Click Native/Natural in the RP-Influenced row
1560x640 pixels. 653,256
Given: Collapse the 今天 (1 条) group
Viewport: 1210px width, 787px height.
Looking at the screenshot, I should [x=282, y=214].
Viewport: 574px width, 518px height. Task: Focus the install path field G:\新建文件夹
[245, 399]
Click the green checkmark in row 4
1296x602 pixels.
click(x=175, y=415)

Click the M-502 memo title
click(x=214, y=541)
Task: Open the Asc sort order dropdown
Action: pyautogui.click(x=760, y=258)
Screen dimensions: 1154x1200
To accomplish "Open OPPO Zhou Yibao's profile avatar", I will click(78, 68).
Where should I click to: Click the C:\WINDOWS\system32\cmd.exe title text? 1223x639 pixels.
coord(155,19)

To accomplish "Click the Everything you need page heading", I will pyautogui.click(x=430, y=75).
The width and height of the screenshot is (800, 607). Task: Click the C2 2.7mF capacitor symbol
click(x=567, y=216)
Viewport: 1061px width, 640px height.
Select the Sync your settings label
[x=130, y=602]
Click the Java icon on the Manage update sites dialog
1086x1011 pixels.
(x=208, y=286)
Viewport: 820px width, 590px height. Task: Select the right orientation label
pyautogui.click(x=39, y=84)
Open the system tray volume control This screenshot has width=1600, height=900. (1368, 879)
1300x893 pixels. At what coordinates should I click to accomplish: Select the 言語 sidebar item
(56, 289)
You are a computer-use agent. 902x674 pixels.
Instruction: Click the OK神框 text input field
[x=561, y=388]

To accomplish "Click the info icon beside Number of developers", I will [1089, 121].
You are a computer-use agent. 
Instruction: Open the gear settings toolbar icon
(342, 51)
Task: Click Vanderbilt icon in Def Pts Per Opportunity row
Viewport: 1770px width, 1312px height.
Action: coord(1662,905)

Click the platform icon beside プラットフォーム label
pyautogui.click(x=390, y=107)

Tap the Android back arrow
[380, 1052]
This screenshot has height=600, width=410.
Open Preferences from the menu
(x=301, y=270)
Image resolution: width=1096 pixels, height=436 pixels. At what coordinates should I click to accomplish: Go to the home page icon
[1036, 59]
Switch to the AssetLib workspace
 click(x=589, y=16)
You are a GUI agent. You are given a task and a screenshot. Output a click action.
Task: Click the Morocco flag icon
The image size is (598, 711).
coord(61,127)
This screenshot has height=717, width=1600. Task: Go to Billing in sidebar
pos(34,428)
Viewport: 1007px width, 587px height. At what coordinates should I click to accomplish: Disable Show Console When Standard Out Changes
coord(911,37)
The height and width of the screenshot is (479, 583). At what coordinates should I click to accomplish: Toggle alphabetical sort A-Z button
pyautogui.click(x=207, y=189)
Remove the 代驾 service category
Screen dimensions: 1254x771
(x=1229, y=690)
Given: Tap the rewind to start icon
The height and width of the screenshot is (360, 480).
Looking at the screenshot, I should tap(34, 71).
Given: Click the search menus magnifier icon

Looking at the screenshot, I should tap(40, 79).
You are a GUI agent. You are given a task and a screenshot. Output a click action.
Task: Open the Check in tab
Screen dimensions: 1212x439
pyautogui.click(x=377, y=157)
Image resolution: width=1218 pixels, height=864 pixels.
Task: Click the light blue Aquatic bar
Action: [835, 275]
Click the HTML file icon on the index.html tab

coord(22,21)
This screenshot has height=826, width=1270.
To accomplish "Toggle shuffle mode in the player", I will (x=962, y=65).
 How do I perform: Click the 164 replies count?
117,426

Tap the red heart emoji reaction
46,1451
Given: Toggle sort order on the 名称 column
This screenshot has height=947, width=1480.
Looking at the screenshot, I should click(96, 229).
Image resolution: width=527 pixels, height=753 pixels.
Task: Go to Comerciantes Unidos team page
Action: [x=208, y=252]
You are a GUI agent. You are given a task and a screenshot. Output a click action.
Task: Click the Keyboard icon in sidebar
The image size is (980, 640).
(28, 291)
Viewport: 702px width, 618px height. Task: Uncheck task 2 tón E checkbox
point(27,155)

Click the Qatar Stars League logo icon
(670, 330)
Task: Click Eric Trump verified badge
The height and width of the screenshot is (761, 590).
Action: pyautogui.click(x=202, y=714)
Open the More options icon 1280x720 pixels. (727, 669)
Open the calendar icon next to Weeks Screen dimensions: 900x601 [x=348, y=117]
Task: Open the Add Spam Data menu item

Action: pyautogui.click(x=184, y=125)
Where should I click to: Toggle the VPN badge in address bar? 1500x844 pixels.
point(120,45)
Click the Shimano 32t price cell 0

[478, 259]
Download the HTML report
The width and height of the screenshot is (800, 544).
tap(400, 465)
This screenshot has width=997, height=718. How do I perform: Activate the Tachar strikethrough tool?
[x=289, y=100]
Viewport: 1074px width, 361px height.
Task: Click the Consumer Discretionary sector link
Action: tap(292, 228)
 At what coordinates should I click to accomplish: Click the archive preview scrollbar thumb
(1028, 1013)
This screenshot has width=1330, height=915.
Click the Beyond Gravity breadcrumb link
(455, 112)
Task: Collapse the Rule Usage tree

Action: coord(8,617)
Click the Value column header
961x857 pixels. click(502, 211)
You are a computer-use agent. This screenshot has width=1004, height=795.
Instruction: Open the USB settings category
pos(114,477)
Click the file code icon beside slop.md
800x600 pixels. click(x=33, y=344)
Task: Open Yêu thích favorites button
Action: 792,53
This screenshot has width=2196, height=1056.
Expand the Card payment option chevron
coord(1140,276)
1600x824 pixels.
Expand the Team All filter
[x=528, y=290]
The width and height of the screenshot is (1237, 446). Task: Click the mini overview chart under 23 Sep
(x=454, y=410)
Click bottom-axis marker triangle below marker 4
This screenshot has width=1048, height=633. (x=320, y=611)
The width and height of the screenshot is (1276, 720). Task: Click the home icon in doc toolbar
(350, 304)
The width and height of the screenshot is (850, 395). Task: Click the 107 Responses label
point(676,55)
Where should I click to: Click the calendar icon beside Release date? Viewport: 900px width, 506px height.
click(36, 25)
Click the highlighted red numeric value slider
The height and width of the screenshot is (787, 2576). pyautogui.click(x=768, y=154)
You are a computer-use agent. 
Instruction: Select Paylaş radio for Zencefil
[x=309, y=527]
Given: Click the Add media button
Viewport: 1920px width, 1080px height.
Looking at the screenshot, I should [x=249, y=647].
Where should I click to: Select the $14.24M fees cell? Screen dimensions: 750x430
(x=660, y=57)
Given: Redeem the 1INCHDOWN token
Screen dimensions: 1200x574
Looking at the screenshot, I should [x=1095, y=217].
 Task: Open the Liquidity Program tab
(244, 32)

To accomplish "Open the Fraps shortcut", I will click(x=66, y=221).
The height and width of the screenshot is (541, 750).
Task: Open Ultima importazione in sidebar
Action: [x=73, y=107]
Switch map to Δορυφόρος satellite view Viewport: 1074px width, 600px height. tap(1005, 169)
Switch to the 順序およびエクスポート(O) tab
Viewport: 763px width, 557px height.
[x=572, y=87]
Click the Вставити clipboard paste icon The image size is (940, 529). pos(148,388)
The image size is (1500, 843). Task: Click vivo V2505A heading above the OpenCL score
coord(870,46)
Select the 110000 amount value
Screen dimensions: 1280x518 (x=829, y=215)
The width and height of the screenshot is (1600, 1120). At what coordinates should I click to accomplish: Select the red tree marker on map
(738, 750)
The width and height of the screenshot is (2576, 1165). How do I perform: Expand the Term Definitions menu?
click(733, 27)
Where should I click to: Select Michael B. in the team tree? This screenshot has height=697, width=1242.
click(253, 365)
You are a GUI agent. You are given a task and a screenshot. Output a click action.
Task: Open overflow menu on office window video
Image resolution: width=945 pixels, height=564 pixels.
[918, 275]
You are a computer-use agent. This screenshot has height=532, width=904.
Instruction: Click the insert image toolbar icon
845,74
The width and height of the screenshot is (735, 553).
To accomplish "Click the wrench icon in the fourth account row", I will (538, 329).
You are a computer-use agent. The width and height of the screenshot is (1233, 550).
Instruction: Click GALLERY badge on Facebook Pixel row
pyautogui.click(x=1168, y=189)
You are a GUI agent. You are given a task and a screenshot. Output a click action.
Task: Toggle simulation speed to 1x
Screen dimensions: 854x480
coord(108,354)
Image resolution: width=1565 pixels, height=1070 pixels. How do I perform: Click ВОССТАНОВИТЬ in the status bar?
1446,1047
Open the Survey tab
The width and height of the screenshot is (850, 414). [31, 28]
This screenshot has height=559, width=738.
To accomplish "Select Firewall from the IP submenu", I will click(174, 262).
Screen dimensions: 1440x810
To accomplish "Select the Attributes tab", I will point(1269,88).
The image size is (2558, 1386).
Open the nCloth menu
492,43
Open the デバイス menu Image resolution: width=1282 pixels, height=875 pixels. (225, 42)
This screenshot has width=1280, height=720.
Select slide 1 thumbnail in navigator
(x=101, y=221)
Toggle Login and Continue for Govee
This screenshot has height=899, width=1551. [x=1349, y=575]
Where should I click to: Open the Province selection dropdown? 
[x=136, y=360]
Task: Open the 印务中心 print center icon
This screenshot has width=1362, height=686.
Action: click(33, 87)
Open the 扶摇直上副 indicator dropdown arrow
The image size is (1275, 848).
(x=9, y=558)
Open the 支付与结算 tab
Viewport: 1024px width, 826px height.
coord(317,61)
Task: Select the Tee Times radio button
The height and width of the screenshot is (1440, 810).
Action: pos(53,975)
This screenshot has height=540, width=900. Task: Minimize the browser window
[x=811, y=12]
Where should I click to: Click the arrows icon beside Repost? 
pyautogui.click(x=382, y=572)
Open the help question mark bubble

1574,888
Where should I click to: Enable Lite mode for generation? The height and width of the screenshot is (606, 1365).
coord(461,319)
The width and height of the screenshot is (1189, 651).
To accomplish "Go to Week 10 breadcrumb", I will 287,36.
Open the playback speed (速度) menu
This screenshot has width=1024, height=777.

____

**YOUR OBJECTIVE**
Show each line of the material that includes the word "computer".

**EXERCISE OUTPUT**
You are a computer-use agent. 902x674 pixels.
You are a computer-use agent. 
You are a computer-use agent. This screenshot has width=1004, height=795.
You are a computer-use agent. 
You are a computer-use agent. This screenshot has height=532, width=904.
You are a computer-use agent. The width and height of the screenshot is (1233, 550).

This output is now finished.